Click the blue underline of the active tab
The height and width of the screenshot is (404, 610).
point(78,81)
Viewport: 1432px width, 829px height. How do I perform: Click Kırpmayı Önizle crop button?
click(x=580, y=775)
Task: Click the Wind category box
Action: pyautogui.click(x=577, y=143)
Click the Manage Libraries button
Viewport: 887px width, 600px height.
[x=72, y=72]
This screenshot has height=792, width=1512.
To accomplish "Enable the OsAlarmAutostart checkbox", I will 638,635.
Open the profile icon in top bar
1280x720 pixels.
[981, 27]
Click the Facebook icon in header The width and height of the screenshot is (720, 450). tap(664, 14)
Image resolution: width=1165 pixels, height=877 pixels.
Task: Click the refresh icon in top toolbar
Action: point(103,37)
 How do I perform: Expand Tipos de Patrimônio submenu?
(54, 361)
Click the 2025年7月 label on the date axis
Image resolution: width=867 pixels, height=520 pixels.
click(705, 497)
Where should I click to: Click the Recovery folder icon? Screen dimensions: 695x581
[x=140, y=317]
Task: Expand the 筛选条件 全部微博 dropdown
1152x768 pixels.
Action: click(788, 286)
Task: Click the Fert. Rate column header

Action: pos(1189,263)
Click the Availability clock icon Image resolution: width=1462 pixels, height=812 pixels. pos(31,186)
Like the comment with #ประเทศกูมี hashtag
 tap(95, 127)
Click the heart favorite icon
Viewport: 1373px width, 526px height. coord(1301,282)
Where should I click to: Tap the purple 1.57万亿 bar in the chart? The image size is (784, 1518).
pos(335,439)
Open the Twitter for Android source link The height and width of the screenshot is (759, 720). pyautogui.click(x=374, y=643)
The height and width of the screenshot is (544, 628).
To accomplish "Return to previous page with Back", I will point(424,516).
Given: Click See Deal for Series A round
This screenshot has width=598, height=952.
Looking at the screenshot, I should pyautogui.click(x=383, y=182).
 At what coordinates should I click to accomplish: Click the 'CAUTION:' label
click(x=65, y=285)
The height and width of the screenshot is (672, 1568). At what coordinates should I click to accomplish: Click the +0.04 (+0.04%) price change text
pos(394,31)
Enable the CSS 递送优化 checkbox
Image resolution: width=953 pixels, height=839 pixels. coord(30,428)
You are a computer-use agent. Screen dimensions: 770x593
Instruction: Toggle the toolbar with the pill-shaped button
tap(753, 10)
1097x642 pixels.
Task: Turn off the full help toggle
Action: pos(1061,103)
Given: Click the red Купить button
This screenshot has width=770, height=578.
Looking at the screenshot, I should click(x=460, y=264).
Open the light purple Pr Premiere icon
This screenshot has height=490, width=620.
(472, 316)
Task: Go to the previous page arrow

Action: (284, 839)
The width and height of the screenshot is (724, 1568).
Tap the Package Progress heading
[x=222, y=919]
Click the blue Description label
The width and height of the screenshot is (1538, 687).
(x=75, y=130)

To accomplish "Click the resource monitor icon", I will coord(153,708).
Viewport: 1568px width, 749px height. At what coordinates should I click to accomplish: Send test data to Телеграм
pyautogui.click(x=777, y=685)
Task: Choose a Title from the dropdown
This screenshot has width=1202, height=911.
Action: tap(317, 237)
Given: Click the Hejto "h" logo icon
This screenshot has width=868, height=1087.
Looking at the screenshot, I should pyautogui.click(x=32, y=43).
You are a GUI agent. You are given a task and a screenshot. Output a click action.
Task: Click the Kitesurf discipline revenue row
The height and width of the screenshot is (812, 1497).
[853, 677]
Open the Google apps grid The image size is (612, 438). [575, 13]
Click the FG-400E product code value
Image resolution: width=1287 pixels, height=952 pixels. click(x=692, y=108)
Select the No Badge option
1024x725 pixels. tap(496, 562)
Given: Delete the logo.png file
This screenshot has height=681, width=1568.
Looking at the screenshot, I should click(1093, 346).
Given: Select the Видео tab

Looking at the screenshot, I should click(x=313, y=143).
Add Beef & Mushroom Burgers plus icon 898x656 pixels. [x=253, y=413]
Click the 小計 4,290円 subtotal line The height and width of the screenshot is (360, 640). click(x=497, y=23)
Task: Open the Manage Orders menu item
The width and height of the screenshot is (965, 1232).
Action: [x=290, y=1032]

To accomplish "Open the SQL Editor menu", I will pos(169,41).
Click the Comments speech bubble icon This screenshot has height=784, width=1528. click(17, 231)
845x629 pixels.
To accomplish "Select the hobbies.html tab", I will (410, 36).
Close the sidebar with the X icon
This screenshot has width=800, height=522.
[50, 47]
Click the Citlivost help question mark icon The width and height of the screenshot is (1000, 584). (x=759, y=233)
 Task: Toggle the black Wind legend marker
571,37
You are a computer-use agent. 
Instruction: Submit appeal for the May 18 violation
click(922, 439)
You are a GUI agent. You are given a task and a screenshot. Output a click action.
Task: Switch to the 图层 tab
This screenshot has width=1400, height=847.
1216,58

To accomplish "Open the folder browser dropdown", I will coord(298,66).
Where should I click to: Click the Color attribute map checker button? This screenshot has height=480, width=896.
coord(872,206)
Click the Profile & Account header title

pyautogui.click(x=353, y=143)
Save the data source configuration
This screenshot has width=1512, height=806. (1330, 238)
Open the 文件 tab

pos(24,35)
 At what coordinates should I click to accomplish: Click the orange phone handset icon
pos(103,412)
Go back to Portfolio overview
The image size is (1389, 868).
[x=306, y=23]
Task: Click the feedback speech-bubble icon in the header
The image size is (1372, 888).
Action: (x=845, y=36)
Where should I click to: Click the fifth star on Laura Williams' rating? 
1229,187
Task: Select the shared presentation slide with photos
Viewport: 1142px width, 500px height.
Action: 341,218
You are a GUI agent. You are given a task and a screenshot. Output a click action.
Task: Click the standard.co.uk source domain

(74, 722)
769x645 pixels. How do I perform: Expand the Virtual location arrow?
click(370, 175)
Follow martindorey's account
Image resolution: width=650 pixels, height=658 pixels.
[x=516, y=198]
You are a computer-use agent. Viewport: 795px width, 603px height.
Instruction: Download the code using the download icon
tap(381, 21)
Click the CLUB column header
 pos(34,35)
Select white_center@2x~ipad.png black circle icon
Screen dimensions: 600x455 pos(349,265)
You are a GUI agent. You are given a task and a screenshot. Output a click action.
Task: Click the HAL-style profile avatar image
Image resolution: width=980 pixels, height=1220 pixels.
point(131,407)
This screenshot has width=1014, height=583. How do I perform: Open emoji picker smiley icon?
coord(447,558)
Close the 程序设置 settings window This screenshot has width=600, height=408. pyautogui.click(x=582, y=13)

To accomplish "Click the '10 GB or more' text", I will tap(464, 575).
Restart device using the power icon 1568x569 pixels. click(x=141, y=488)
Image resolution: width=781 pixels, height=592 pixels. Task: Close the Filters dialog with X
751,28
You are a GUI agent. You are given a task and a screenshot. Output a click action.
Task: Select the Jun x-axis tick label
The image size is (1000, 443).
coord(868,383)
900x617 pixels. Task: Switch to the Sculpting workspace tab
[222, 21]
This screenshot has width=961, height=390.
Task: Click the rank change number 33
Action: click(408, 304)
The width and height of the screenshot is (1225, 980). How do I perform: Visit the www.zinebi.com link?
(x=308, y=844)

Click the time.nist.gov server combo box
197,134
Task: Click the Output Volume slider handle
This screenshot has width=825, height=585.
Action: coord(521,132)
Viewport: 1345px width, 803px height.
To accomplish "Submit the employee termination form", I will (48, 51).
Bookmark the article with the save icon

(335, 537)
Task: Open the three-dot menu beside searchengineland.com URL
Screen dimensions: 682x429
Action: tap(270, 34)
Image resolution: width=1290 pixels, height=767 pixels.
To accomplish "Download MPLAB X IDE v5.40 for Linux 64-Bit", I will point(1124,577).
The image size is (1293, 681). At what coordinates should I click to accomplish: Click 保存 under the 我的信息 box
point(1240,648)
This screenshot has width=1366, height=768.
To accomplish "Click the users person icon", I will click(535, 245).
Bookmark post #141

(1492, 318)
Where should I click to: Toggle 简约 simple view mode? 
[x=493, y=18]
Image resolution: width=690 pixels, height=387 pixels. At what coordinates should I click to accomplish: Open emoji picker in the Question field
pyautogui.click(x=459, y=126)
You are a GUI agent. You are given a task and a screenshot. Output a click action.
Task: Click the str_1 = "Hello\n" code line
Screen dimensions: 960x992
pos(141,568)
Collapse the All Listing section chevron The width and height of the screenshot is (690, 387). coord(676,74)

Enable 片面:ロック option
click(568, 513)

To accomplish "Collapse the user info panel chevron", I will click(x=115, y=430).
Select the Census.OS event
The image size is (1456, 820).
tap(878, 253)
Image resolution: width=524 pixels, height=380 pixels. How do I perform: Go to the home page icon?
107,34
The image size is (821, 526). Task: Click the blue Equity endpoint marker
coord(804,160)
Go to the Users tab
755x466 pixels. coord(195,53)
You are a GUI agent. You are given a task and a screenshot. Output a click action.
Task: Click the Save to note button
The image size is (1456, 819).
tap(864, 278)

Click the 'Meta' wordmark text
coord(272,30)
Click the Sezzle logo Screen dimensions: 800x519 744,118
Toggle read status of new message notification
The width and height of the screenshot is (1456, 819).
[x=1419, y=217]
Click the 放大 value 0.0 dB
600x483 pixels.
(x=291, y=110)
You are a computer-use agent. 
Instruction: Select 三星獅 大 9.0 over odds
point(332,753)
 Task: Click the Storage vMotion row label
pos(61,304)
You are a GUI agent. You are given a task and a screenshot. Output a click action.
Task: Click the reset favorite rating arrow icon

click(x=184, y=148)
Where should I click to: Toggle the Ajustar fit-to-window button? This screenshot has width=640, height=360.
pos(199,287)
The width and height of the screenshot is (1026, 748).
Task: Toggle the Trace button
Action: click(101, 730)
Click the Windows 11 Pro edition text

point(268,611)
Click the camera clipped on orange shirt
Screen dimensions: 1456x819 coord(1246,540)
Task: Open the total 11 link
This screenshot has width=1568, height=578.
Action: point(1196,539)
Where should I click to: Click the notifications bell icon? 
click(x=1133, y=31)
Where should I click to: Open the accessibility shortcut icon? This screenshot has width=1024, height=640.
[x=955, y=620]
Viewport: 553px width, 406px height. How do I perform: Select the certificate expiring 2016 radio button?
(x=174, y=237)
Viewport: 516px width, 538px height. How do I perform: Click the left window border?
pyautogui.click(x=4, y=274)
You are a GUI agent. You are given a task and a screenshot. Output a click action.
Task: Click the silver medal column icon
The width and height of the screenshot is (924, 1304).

※

> _Exercise description_
Return all lines of the data in which the string "bubble" appears.

> _Your solution_
Click the Comments speech bubble icon This screenshot has height=784, width=1528. click(17, 231)
Task: Click the feedback speech-bubble icon in the header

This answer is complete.